→ **ABOUT THIS TASK**
Write out every entry below word for word, leaving nothing out.

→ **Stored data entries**

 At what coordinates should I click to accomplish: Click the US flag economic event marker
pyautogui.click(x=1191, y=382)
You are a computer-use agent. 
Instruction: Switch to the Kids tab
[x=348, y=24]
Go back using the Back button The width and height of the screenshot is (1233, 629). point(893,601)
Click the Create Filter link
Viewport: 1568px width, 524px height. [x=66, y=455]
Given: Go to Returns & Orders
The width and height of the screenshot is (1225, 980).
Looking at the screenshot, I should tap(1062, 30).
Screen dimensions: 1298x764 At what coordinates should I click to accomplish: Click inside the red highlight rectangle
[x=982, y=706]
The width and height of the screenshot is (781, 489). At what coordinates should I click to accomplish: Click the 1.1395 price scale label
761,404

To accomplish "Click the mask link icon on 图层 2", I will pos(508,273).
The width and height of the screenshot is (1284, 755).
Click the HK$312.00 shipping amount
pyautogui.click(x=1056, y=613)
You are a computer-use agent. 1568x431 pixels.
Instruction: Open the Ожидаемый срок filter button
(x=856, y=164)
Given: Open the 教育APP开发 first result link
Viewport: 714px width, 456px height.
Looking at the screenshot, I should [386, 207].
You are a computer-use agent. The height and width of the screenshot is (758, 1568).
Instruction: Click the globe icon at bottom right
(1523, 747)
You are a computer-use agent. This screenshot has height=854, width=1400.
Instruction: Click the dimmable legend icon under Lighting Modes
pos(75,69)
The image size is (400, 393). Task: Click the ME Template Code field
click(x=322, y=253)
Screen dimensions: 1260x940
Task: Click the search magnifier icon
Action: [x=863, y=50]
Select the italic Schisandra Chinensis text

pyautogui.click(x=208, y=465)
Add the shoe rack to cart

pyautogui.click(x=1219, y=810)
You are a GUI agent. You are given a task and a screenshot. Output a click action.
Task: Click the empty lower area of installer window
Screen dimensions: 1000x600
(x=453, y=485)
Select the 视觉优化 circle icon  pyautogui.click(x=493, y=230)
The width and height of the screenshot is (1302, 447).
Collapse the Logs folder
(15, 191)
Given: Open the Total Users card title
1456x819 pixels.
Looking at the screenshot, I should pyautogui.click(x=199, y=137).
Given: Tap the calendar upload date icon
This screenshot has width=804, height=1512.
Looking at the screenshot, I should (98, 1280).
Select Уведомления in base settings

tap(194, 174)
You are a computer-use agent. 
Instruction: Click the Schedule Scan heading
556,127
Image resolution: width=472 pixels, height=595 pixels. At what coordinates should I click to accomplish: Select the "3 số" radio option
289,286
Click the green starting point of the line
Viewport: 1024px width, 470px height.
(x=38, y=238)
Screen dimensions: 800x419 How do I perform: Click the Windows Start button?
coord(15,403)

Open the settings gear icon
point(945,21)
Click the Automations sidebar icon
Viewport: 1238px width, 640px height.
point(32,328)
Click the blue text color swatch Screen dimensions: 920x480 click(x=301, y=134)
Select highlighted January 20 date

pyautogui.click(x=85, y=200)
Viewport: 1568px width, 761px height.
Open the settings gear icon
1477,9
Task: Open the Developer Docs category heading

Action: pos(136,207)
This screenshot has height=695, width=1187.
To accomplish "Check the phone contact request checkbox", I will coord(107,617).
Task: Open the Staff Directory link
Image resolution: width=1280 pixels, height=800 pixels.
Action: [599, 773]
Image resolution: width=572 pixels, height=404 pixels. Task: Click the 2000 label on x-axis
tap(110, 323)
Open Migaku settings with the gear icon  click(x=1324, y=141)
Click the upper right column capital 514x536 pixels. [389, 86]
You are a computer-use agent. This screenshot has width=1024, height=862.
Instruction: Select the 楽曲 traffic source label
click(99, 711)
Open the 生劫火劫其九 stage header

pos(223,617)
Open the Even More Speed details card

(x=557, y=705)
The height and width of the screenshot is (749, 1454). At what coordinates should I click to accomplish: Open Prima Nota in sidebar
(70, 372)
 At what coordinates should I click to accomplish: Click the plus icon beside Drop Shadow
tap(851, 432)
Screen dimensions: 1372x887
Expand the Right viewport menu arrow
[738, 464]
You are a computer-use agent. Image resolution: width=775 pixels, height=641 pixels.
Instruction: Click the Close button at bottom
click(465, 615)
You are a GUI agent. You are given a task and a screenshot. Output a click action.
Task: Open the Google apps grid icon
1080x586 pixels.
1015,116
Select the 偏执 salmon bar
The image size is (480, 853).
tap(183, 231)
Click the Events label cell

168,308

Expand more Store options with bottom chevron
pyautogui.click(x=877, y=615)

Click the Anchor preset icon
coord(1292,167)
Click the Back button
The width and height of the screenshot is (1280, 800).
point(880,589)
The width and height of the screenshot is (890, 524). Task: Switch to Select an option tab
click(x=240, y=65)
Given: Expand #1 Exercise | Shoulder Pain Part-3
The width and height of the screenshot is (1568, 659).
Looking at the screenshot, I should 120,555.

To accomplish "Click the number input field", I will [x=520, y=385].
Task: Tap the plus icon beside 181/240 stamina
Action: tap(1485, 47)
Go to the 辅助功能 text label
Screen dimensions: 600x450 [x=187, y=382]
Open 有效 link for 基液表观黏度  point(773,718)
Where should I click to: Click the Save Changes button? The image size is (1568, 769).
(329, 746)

→ **SOLUTION**
 At what coordinates should I click to accomplish: Click the US flag economic event marker
pyautogui.click(x=1191, y=382)
You are a computer-use agent. 
Instruction: Switch to the Kids tab
[x=348, y=24]
Go back using the Back button The width and height of the screenshot is (1233, 629). point(893,601)
Click the Create Filter link
Viewport: 1568px width, 524px height. [x=66, y=455]
Given: Go to Returns & Orders
The width and height of the screenshot is (1225, 980).
Looking at the screenshot, I should tap(1062, 30).
Screen dimensions: 1298x764 At what coordinates should I click to accomplish: Click inside the red highlight rectangle
[x=982, y=706]
The width and height of the screenshot is (781, 489). At what coordinates should I click to accomplish: Click the 1.1395 price scale label
761,404

To accomplish "Click the mask link icon on 图层 2", I will pos(508,273).
The width and height of the screenshot is (1284, 755).
Click the HK$312.00 shipping amount
pyautogui.click(x=1056, y=613)
You are a computer-use agent. 1568x431 pixels.
Instruction: Open the Ожидаемый срок filter button
(x=856, y=164)
Given: Open the 教育APP开发 first result link
Viewport: 714px width, 456px height.
Looking at the screenshot, I should [386, 207].
You are a computer-use agent. The height and width of the screenshot is (758, 1568).
Instruction: Click the globe icon at bottom right
(1523, 747)
You are a computer-use agent. This screenshot has height=854, width=1400.
Instruction: Click the dimmable legend icon under Lighting Modes
pos(75,69)
The image size is (400, 393). Task: Click the ME Template Code field
click(x=322, y=253)
Screen dimensions: 1260x940
Task: Click the search magnifier icon
Action: [x=863, y=50]
Select the italic Schisandra Chinensis text

pyautogui.click(x=208, y=465)
Add the shoe rack to cart

pyautogui.click(x=1219, y=810)
You are a GUI agent. You are given a task and a screenshot. Output a click action.
Task: Click the empty lower area of installer window
Screen dimensions: 1000x600
(x=453, y=485)
Select the 视觉优化 circle icon  pyautogui.click(x=493, y=230)
The width and height of the screenshot is (1302, 447).
Collapse the Logs folder
(15, 191)
Given: Open the Total Users card title
1456x819 pixels.
Looking at the screenshot, I should pyautogui.click(x=199, y=137).
Given: Tap the calendar upload date icon
This screenshot has width=804, height=1512.
Looking at the screenshot, I should (98, 1280).
Select Уведомления in base settings

tap(194, 174)
You are a computer-use agent. 
Instruction: Click the Schedule Scan heading
556,127
Image resolution: width=472 pixels, height=595 pixels. At what coordinates should I click to accomplish: Select the "3 số" radio option
289,286
Click the green starting point of the line
Viewport: 1024px width, 470px height.
(x=38, y=238)
Screen dimensions: 800x419 How do I perform: Click the Windows Start button?
coord(15,403)

Open the settings gear icon
point(945,21)
Click the Automations sidebar icon
Viewport: 1238px width, 640px height.
point(32,328)
Click the blue text color swatch Screen dimensions: 920x480 click(x=301, y=134)
Select highlighted January 20 date

pyautogui.click(x=85, y=200)
Viewport: 1568px width, 761px height.
Open the settings gear icon
1477,9
Task: Open the Developer Docs category heading

Action: pos(136,207)
This screenshot has height=695, width=1187.
To accomplish "Check the phone contact request checkbox", I will coord(107,617).
Task: Open the Staff Directory link
Image resolution: width=1280 pixels, height=800 pixels.
Action: [599, 773]
Image resolution: width=572 pixels, height=404 pixels. Task: Click the 2000 label on x-axis
tap(110, 323)
Open Migaku settings with the gear icon  click(x=1324, y=141)
Click the upper right column capital 514x536 pixels. [389, 86]
You are a computer-use agent. This screenshot has width=1024, height=862.
Instruction: Select the 楽曲 traffic source label
click(99, 711)
Open the 生劫火劫其九 stage header

pos(223,617)
Open the Even More Speed details card

(x=557, y=705)
The height and width of the screenshot is (749, 1454). At what coordinates should I click to accomplish: Open Prima Nota in sidebar
(70, 372)
 At what coordinates should I click to accomplish: Click the plus icon beside Drop Shadow
tap(851, 432)
Screen dimensions: 1372x887
Expand the Right viewport menu arrow
[738, 464]
You are a computer-use agent. Image resolution: width=775 pixels, height=641 pixels.
Instruction: Click the Close button at bottom
click(465, 615)
You are a GUI agent. You are given a task and a screenshot. Output a click action.
Task: Open the Google apps grid icon
1080x586 pixels.
1015,116
Select the 偏执 salmon bar
The image size is (480, 853).
tap(183, 231)
Click the Events label cell

168,308

Expand more Store options with bottom chevron
pyautogui.click(x=877, y=615)

Click the Anchor preset icon
coord(1292,167)
Click the Back button
The width and height of the screenshot is (1280, 800).
point(880,589)
The width and height of the screenshot is (890, 524). Task: Switch to Select an option tab
click(x=240, y=65)
Given: Expand #1 Exercise | Shoulder Pain Part-3
The width and height of the screenshot is (1568, 659).
Looking at the screenshot, I should 120,555.

To accomplish "Click the number input field", I will [x=520, y=385].
Task: Tap the plus icon beside 181/240 stamina
Action: tap(1485, 47)
Go to the 辅助功能 text label
Screen dimensions: 600x450 [x=187, y=382]
Open 有效 link for 基液表观黏度  point(773,718)
Where should I click to: Click the Save Changes button? The image size is (1568, 769).
(329, 746)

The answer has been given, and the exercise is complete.